It is a documented fact that unscrupulous healthcare professionals – and dishonest patients – file more than $77 billion worth of fraudulent Medicare and Medicaid claims on an annual basis.
Meanwhile, cyber criminals have been busy the past two years pilfering medical ID data for tens of millions of citizens, as well as business records from hundreds, if not thousands, of healthcare service providers and insurers.
These two malevolent forces are on a collision course. A massive trove of stolen healthcare industry data has been lying mostly dormant in the cyber underground. And there are clear signs that cyber criminals are moving to use this stolen data to ramp up new variants of faked claims and medical ID fraud, as I discuss at greater length in my book, Swiped: How to Protect Yourself in a World Full of Scammers, Phishers and Identity Thieves.
This crystalized for me after I had the opportunity to speak with Jeff Leston, president and CEO of Castlestone Advisors. Based in St. Louis, MO, Leston has been scrutinizing these developments since 2003. That’s when he began working on what he believes to be an elegant solution to rising healthcare records fraud. But before we get to that, here’s the wider context:
The healthcare sector is reeling following a two-year reign of terror perpetrated by hackers taking full advantage of poorly secured networks and databases. First came waves of massive data breaches. Anthem lost records for some 80 million patients; Premera Blue Cross, 11 million. Community Health Systems, parent of 206 hospitals in 29 states, lost records for 4.5 million consumers.
Then came swarms of ransomware attacks against dozens of hospitals and clinics. The poster institution: Hollywood Presbyterian Hospital. In a case of choosing the lesser evil, the hospital paid $17,000 to regain access to critical data bases locked down by the extortionist. These waves of data breaches and extortion represented hackers going after the lowest hanging fruit in the healthcare sector.
On a parallel track, fraudulent Medicare claims soared to $59.9 billion, and faked Medicaid claims to $17.5 billion, in the federal government’s fiscal year ending in October 2015. The filing of fraudulent claims doesn’t appear to be slowing down one iota. Using Google Alerts, Leston over the past eight months has tallied references to some 168 separate government indictments or convictions for Medicare/Medicaid fraud. The cumulative total paid out under false pretenses: $1.94 billion.
This snapshot only hints at the true number of healthcare payments fraud going undetected in other public programs and in the private sector. For the moment, Leston says, the vast majority of such fraud is being perpetrated by unscrupulous professionals in trusted positions. “Most of the people misusing data already have access to the data,” he says. “It’s physicians, care services providers and labs; they’re the ones that get the money.”

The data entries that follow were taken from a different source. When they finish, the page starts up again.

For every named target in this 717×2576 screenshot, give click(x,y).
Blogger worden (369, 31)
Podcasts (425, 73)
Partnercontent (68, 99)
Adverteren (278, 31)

Think about how you pay your doctor or dentist bill. It is through an archaic, poorly secured payment system that lacks robust oversight. To the criminally minded, that reeks of easy money. A nascent form of medical ID theft has been quantified in a widely cited study by The Ponemon Institute; it shows the propensity for people to steal a relative’s medical information to fraudulently purchase drugs or to pay for healthcare services online.
Ponemon found that 2.3 million adult Americans or close family members became victims of this form of medical identity theft in 2014, with 65 percent of the victims saying they had paid an average of $13,453 to make things right.
Fraudulent medical claims filed by shady doctors and medical ID theft committed by friends and family members have one thing in common: they both are easily expanded online. It’s all too easy to visualize ransomware and phishing gangs adapting their hacking and online money laundering systems to this endeavor. And the trove of stolen medical records and company data is just sitting there waiting to be monetized.
Observes Leston: “You get a crooked doctor or you conjure up a spoofed facility, you create all sorts of false patient identities along with it, and you just run claims through it and collect the money.”
Leston’s company, Castlestone, has been refining and testing a solution to this for years. What I like about it is that it piggybacks onto the payment card industry’s proven security infrastructure and doesn’t try to reinvent the wheel.
Castlestone’s technology revolves around getting a program provider, such as Medicare or, say, your healthcare insurance provider, to issue a special payment card to users. This card would be configured to work in the point of sale (POS) terminals found anywhere plastic is accepted to pay your deductible.
Castlestone is permitted to tap into basic time, location and transaction pattern data that the banks use to calculate the odds an imposter might be trying to use your payment card. Into that calculation Castlestone factors in other details it collects about the facility and the patient. The result is an instantly calculated risk score that can be used to approve, or reject, payment.
The company has had a successful 65-day trial in which Medicare patients used a Castlestone card to purchase durable medical equipment. It hopes to land a formal launch customer soon. I wish them luck because we are way beyond midnight here. It is imperative that we stem false claims and rising medical ID theft.